From e5496606e7f8bd5f95f521cf7fa6f1886c6c13c4 Mon Sep 17 00:00:00 2001
From: OmaymaMahjoub <omayma.mahjoub@ensi-uma.tn>
Date: Thu, 7 Nov 2024 13:52:20 +0000
Subject: [PATCH 1/5] feat: add continuous sable

---
 mava/configs/default/ff_sable.yaml     |   2 +-
 mava/configs/default/rec_sable.yaml    |   2 +-
 mava/networks/sable_network.py         |  34 +++---
 mava/networks/utils/sable/__init__.py  |   6 +-
 mava/networks/utils/sable/decode.py    | 143 +++++++++++++++++++++++--
 mava/systems/sable/anakin/ff_sable.py  |  22 ++--
 mava/systems/sable/anakin/rec_sable.py |  16 +--
 7 files changed, 183 insertions(+), 42 deletions(-)

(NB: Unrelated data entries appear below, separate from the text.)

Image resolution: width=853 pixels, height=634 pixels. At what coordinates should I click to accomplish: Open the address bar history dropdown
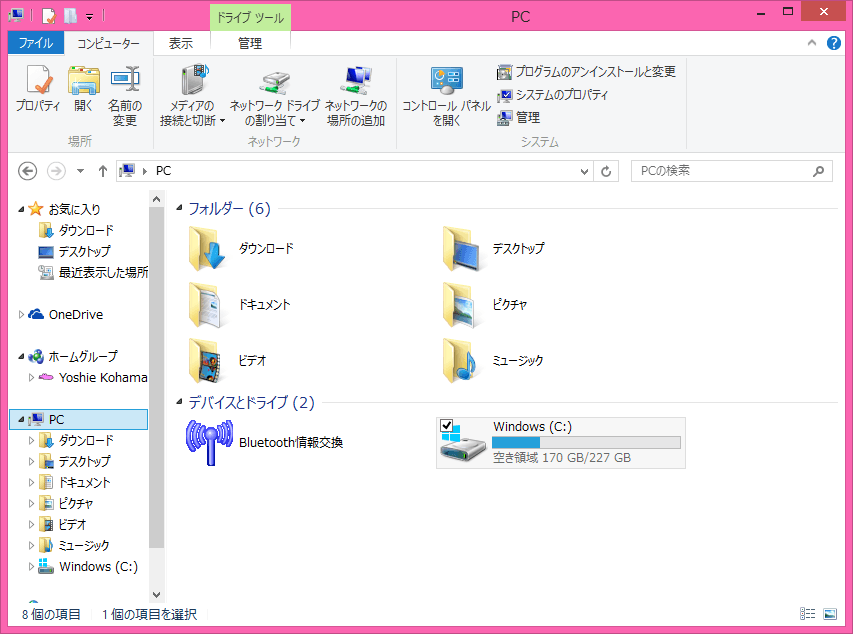586,172
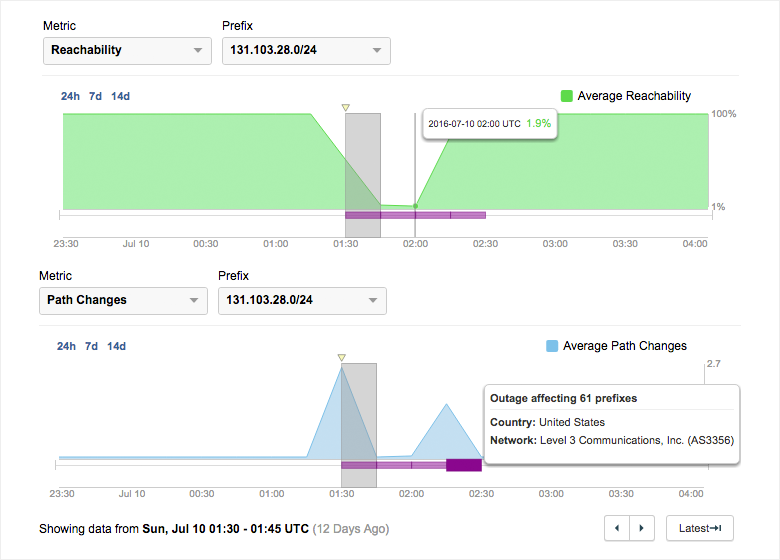Click the green data point at 02:00 on Reachability
780x560 pixels.
[415, 206]
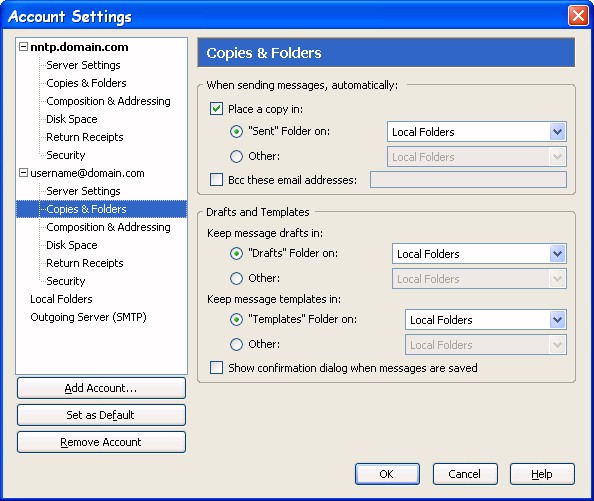This screenshot has width=594, height=501.
Task: Open Server Settings under nntp.domain.com
Action: coord(83,65)
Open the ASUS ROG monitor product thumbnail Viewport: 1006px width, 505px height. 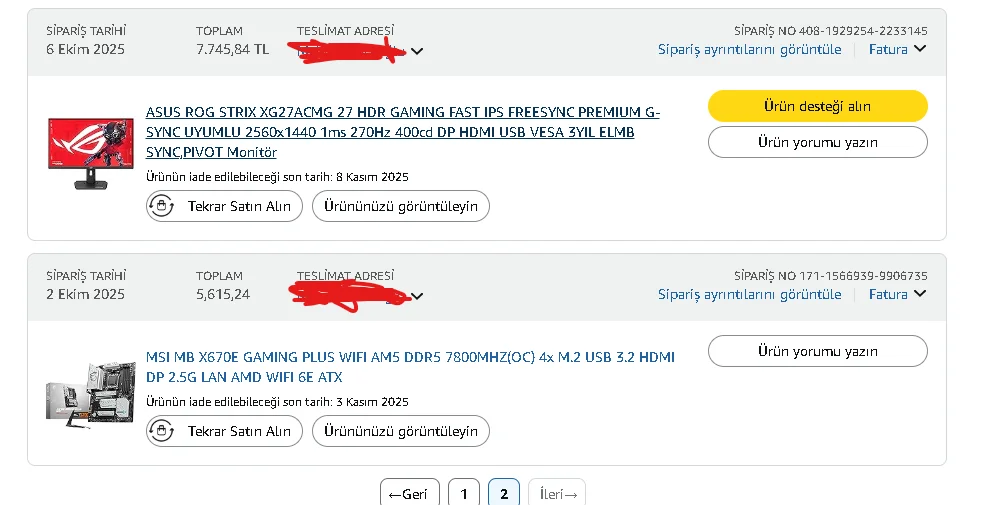coord(84,152)
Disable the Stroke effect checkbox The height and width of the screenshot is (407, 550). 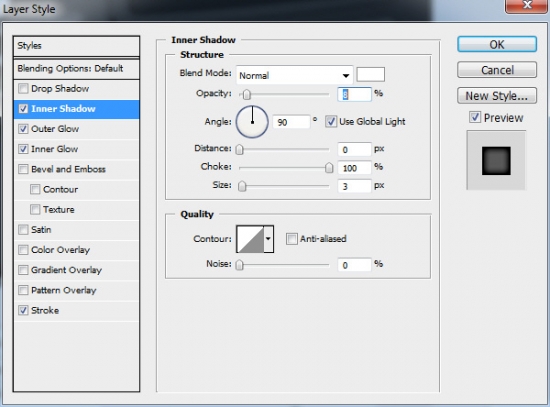(x=23, y=310)
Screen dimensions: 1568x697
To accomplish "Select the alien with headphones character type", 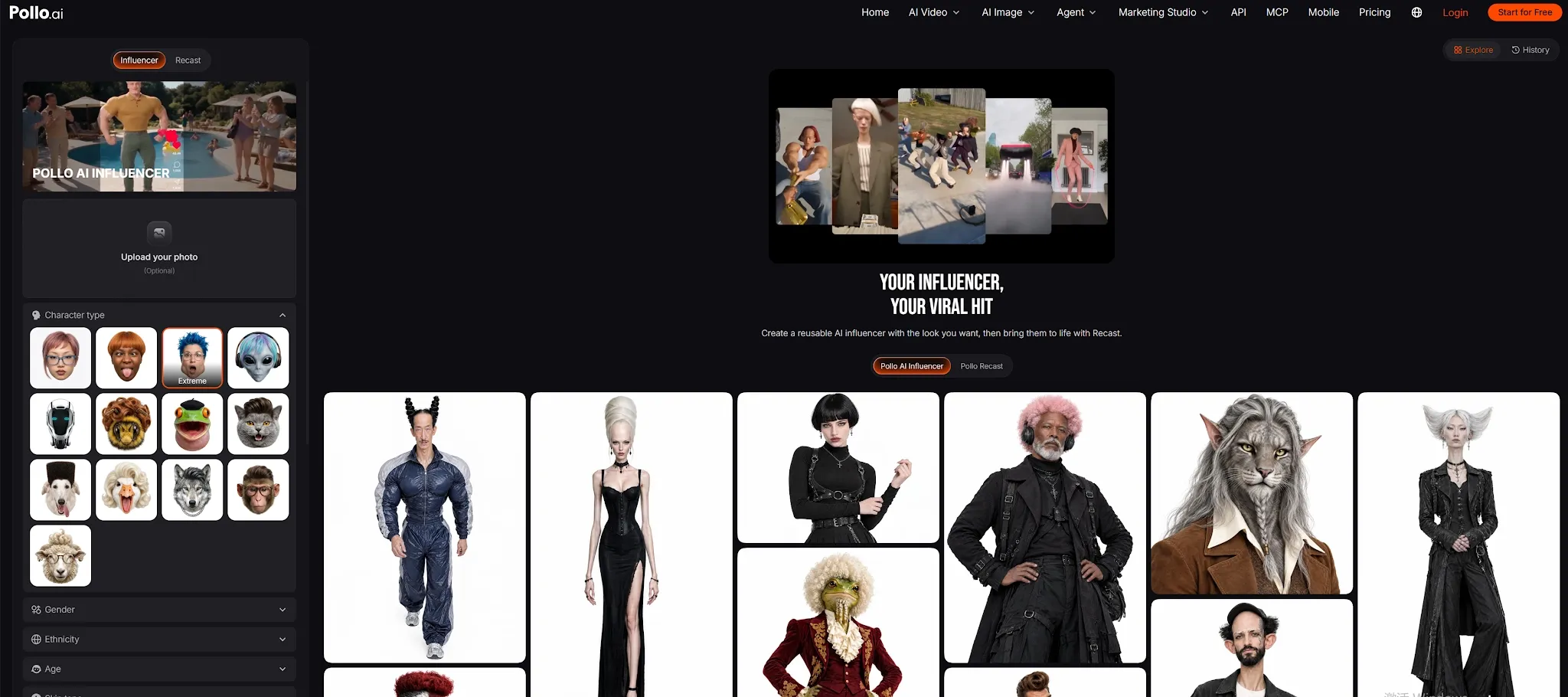I will click(x=258, y=358).
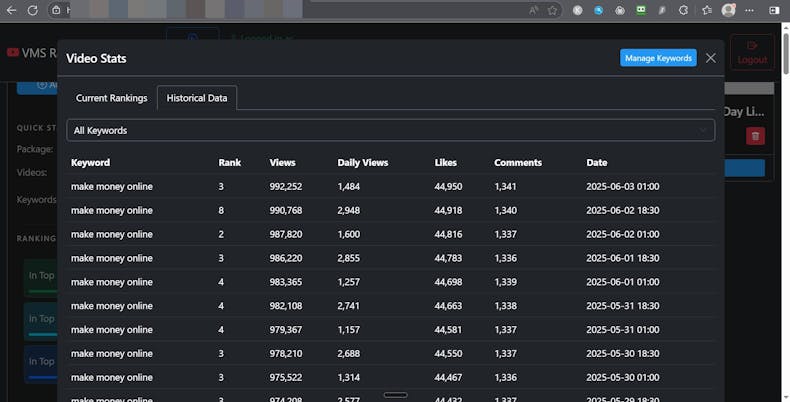Viewport: 790px width, 402px height.
Task: Open the browser favorites list icon
Action: (707, 10)
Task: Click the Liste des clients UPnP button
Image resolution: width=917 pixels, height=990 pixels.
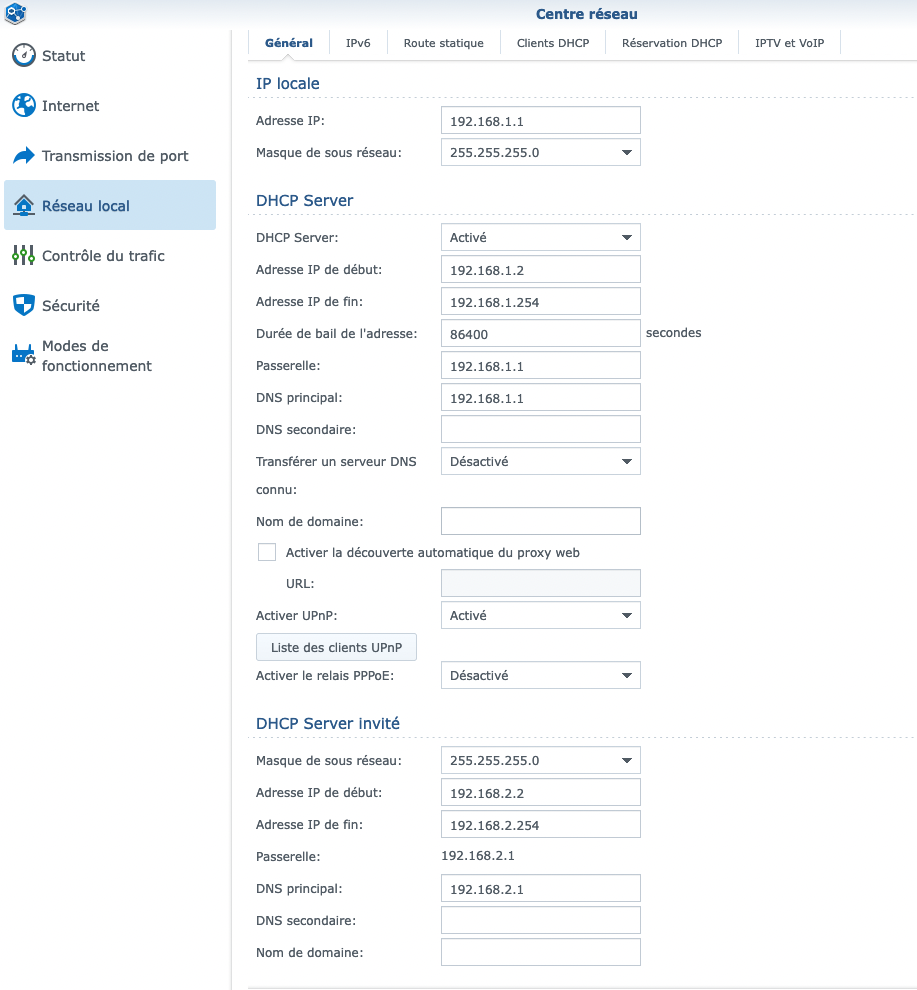Action: point(336,648)
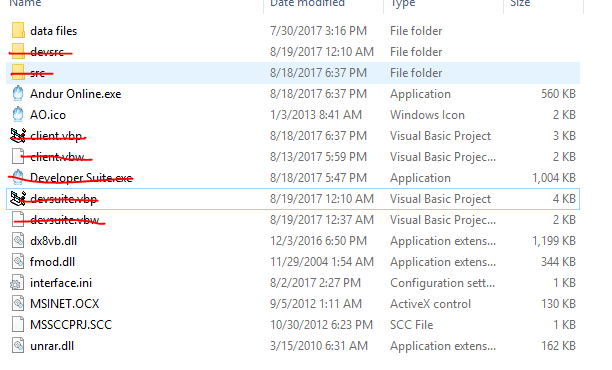Click the devsuite.vbp project icon
The height and width of the screenshot is (370, 612).
[x=18, y=199]
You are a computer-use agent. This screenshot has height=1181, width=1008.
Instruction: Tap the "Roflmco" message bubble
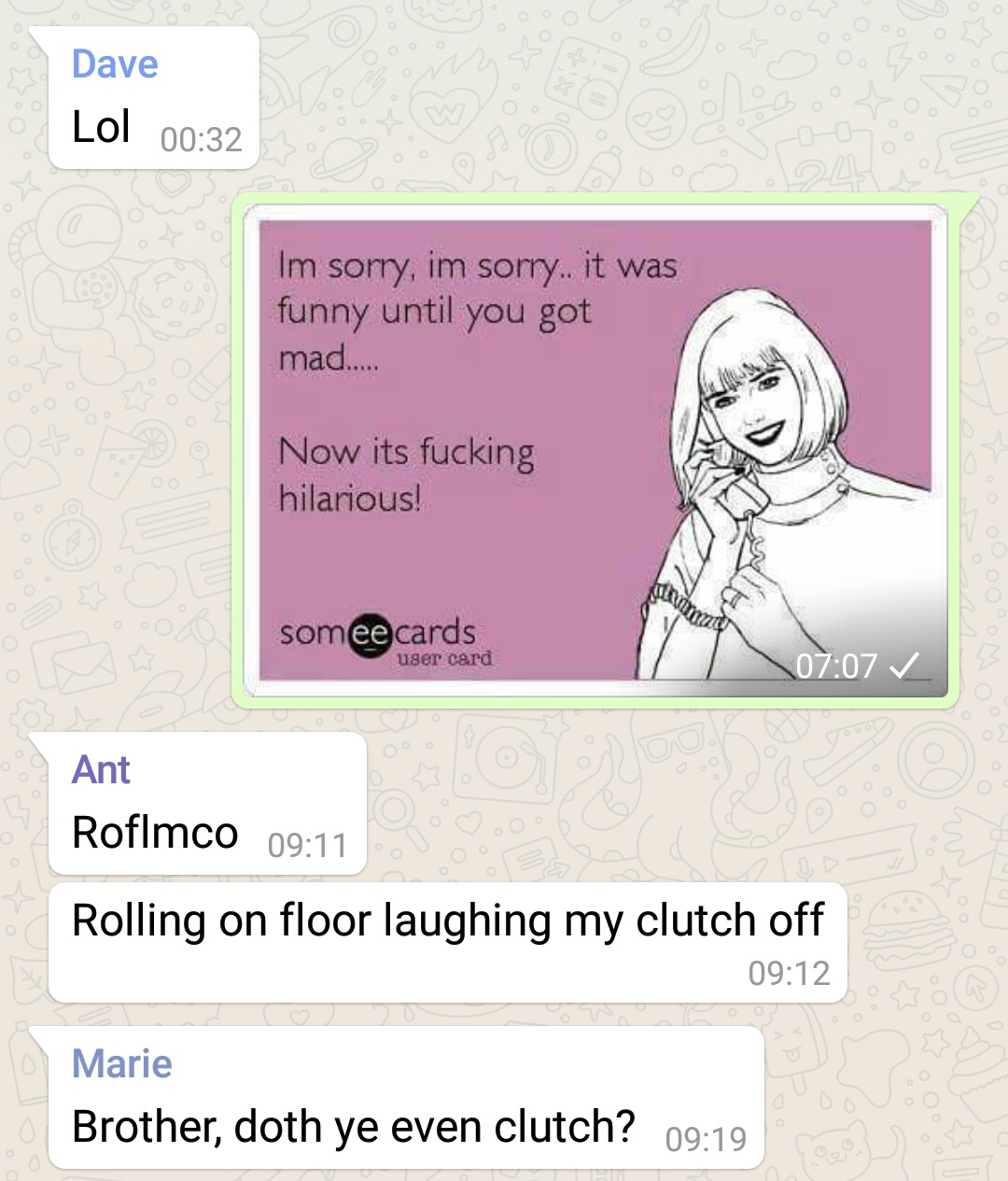click(207, 804)
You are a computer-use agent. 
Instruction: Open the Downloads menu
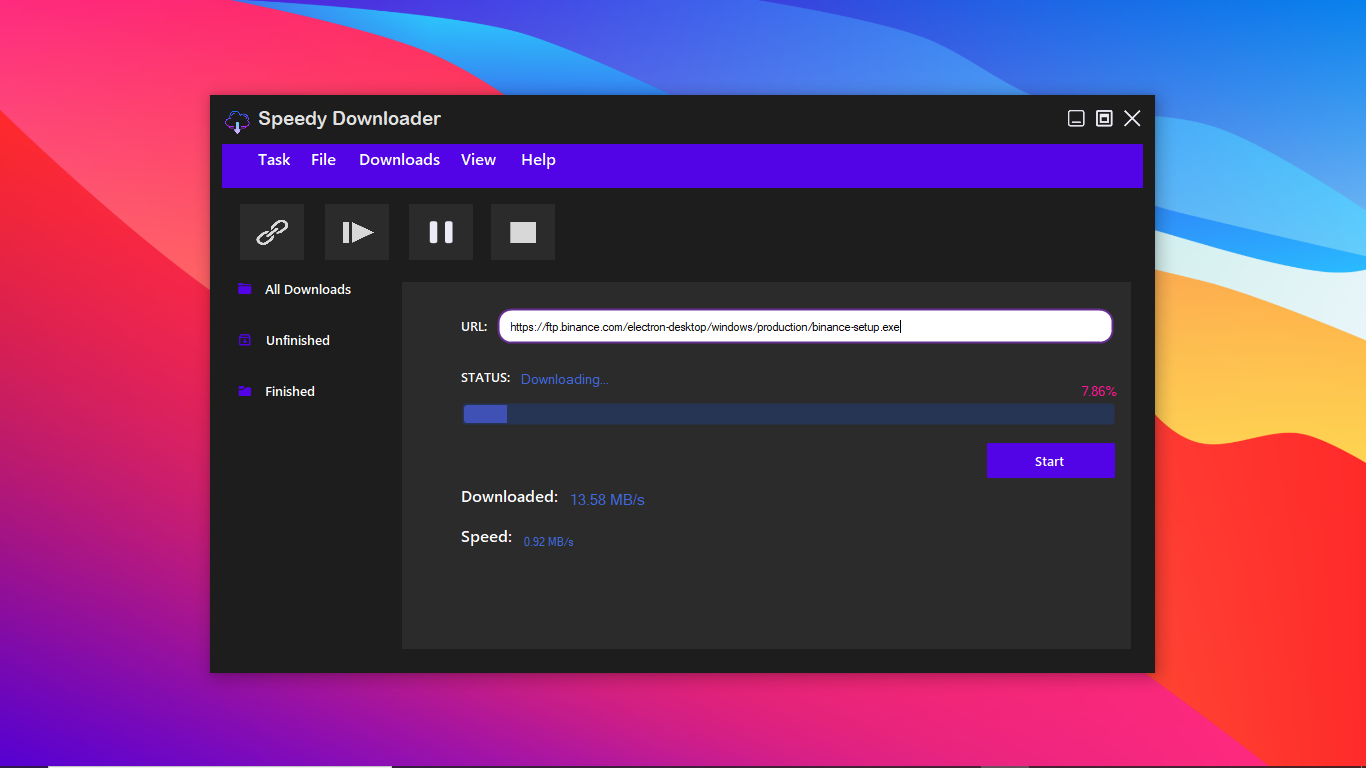coord(398,160)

diff --git a/mava/configs/default/ff_sable.yaml b/mava/configs/default/ff_sable.yaml
index bcf11797c..6455cf271 100644
--- a/mava/configs/default/ff_sable.yaml
+++ b/mava/configs/default/ff_sable.yaml
@@ -3,7 +3,7 @@ defaults:
   - arch: anakin
   - system: sable/ff_sable
   - network: ff_retention
-  - env: rware  # [cleaner, connector, gigastep, lbf, rware, smax]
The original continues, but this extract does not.